As these same Dreamville fans would know, “clout,” by this low standard, certainly wasn’t what landed him in the earshot and label roster of hip-hop’s North Carolina-bred mahatma J. Cole. J.I.D.’s vehicle to rap prominence is simply talent. Raw, un-clouted, un-cosigned, unbridled talent. Reaching far and wide through music’s seascape to foster it, the 28-year-old salaams psychedelic-funk’s Sly and the Family Stone, rock’s Arctic Monkeys, elec-trip hop’s Little Dragon, and R&B and hip-hop’s Outkast, T.I., Goodie Mob, Mobb Deep, Jay-Z and Nas. Black Star’s rap revolutionary Mos Def (a.k.a. Yasiin Bey) also rolled out a red carpet for him in August 2017. As Dreamville’s first signee to call Atlanta home, J.I.D. doesn’t lean on the Cole crutch nor his hometown’s trap customs. "He values a little bit more of his production,” Barry added. “He doesn't want that same 808s hitting all the time. He picks different patterns and beats and more colorful types production to bring out what he wants to say."

Such meticulous production energizes the slick punchiness of his lyrical disposition that dynamized his debut album, The Never Story. The “NEVER” title track throws out left hooks in its quick-shift flow while tracks like “Underwear” undercuts a slow-tempo beneath freestyle-value bars. Keeping the momentum strong, he diversified those qualities for his sophomore follow-up, DiCaprio 2. J.I.D can chopper-rhyme a spit flow that pivots to a melodic listlessness at the turn of an 808 (“151 Rum,” “Off Deez”). Sophisticated wit and abstract perceptions of everyday nuances feed his lyrical inferno (“TIIED”). Even as a feature talent, like on Denzel Curry’s “SIRENS | Z1RENZ,” J.I.D’s mastery is contagious enough to inspire his peers to push their own pen. “He's the only person in this game that got me to write,” Curry told Beats 1’s Zane Lowe of the July-released single. “His verse was so hard on that sh**, I was like, 'I'm going back in.’ He's a lyricist, for sure.” Prior to the death of hip-hop’s beloved rapper-producer Mac Miller, J.I.D planned to take his handful of hip-hop alliances to the stage as well for The Swimming Tour. The Dreamville envoy would have shared the stage with his producer trustee (who rocked the soundboard for Spillage Village’s Bears Like This Too Much) and the guitar-gifted Thundercat.

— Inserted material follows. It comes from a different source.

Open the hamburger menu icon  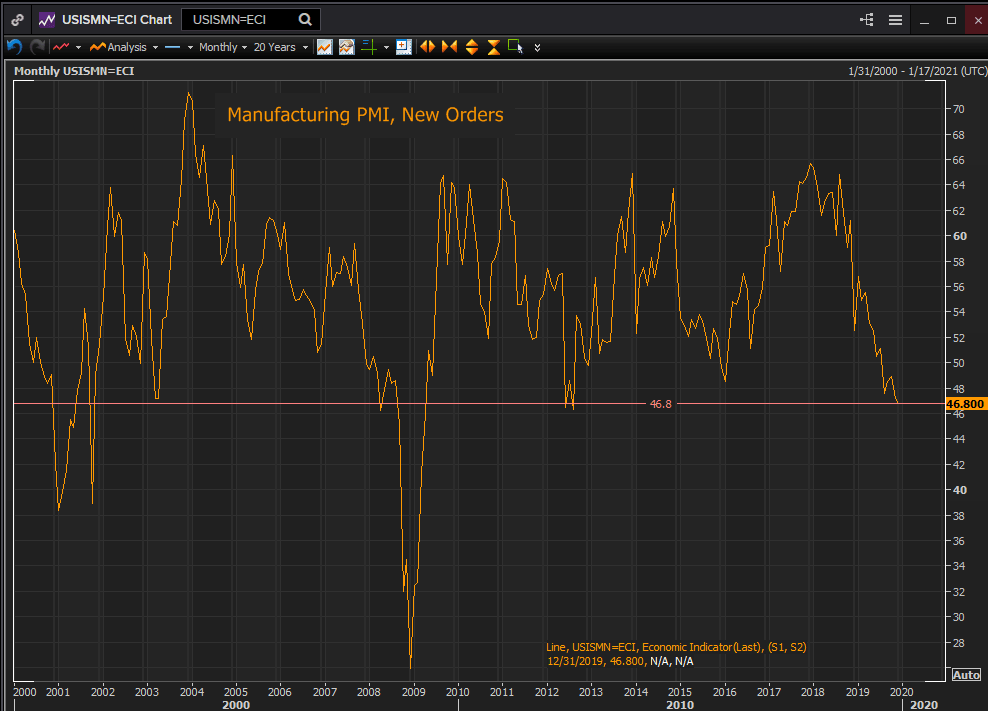pos(895,20)
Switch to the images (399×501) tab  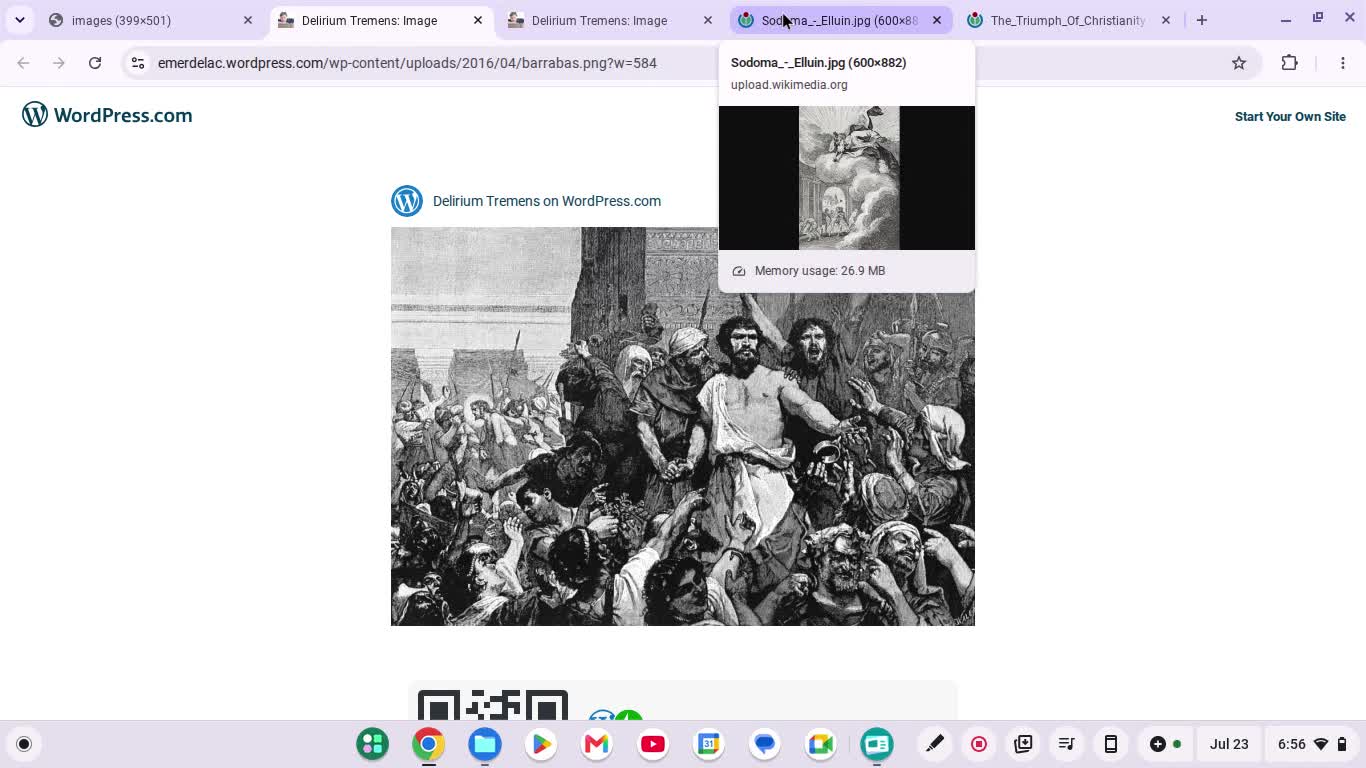[152, 20]
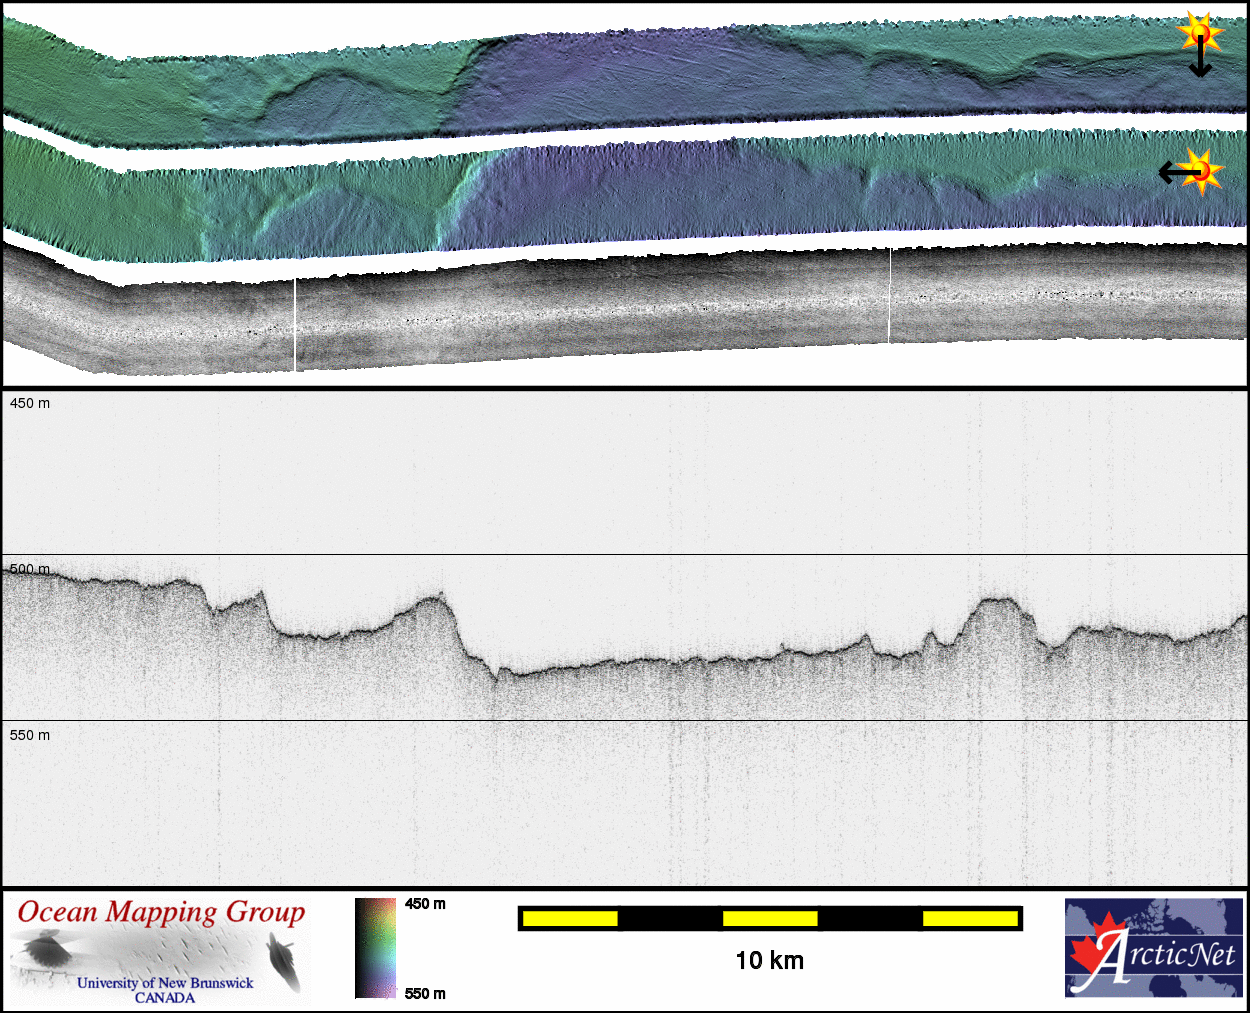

Along these lines, J.I.D quietly secured himself a golden year for 2018 right beneath hip-hop’s nose. His up-from-here forecast includes commercial audience crossovers and further genre overlaps for 2019 now that he’s swollen his niche fan base. As the Dreamville standout continues to outwork his class of millennial rap peers, evolving his sonic and lyrical agility, his next grade-skip is more than worthy to land at the front of another class of prestige: 2019’s Best New Artist class.